Henlius established the first manufacturing facility featuring the core technology of single-use bioreactors in Shanghai Caohejing Hi-Technology Park in 2016. The facility has passed the multiple on-site inspections conducted by the EU QP and was certificated by China and the EU GMP. In December 2017, Henlius concluded an official agreement with the People's Government of Songjiang, Shanghai, to locate the second manufacturing facility in Songjiang. Covering 130,000 square meters and located in the Western Technology Park of National-level Shanghai Songjiang Economic & Technological Development Zone, Songjiang Manufacturing Facility is expected to manufacture 20-30 products and to become a large-scale biologic medicine manufacturing facility in China when fully operated. It strictly follows international GMP standards, adopts new technologies to ensure quality and reduce cost, meets the international level of biomedical automation, informatization, and intelligence (Pharmaceutical Industry 4.0) and features low carbon, energy conservation and eco-protection.
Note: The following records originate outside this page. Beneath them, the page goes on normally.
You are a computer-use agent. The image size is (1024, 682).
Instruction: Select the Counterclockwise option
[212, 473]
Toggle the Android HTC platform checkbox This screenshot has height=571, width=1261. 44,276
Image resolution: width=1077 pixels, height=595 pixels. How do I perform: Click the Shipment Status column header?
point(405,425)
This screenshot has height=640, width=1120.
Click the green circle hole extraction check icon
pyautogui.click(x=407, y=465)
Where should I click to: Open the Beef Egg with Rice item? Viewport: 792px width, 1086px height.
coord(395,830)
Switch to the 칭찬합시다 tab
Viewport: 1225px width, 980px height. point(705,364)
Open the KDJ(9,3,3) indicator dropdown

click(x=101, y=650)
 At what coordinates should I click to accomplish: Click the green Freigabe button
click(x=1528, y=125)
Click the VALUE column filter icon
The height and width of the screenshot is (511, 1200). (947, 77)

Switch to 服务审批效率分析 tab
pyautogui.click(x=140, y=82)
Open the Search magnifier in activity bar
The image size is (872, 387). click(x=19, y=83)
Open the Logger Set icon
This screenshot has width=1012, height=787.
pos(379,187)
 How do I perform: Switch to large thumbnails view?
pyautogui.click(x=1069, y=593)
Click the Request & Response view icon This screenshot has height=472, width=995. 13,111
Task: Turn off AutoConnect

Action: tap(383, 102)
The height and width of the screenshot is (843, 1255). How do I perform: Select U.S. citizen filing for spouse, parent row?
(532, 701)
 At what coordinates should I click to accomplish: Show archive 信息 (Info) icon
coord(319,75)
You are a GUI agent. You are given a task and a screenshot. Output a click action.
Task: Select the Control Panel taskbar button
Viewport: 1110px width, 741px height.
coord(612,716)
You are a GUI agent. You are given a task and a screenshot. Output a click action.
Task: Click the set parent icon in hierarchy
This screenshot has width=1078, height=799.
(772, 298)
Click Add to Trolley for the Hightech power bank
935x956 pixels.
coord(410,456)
Henlius has pro-actively built a diversified and high-quality product pipeline covering over 20 innovative monocolonal antibodies (mAb) and has continued to explore immuno-oncology combination therapies with proprietary HLX10 (anti-PD-1 mAb) as backbone. Up to date, in addition to汉利康 (HLX01, rituximab) launched commercially and two products (HLX02 trastuzumab and HLX03 adalimumab) under New Drug Application (NDA) review to be potentially launched within 2020, Henlius has conducted over 20 clinical studies for 10 products and 8 combination therapies worldwide. Products have been licensed out to nearly 100 countries and regions. Moreover, the business partner Accord submitted a Marketing Authorisation Application (MAA) for HLX02 to European Medicines Agency (EMA). In May 2020, the Committee for Medicinal Products for Human Use (CHMP) of EMA has adopted a positive opinion on the MAA for HLX02, which is expected to become the first China-manufactured biosimialr to be launched in the EU markets.